Finding optimum number of shards for custom routing

Hi,
I am trying to find optimum number of shards for my data.
I have custom routing value in my application.

I know the formula: hash(routing) % num of primary shards.

Question:
Can anyone point me to the hashing function above ? Is there a utility or source code which i can use ?

I found it out myself from the ES code.

Anyone who is looking for the hash function please use this from ES codebase:

Math.floorMod(Murmur3HashFunction.hash(_routing), numberOfShards)

This output a number which is a shard number to which your _routing value will be allocated.

I hope this saves someones day, especially if they don't get replies on this forum.

2 Likes

What are you going to use this for?

To decide the number of primary shards for my use case. I am using custom _routing.
I need to choose a number of primary shards so that all my content is evenly distributed across shards.

My current issue: when i am indexing data using multiple threads and all my data which has same _routing, is getting shoved into the same shard, i am loosing data.

What are you using routing for.

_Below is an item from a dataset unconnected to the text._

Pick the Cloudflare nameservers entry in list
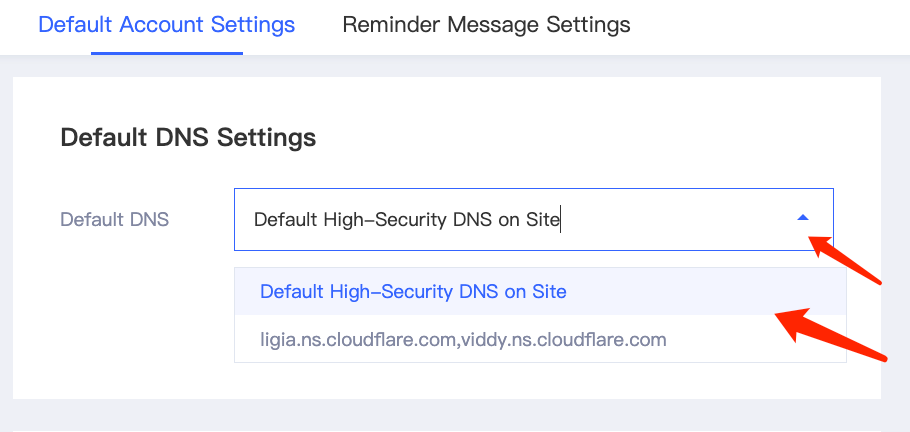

Is it based on a low cardinality field?

I have data divided into several groups. Each group has a two character identifier. My _routing is not based on any field in my document.
I expect each group to be stored on a single shard.

Now my two character identifier serves as my "_routing" while indexing.
At search time i know my identifier, so it is easy to search.

I expect my groups to be evenly divided across my shards. Hence i need to decided optimum number of primary shards which will be useful while indexing and also beneficial in searching.

This topic was automatically closed 28 days after the last reply. New replies are no longer allowed.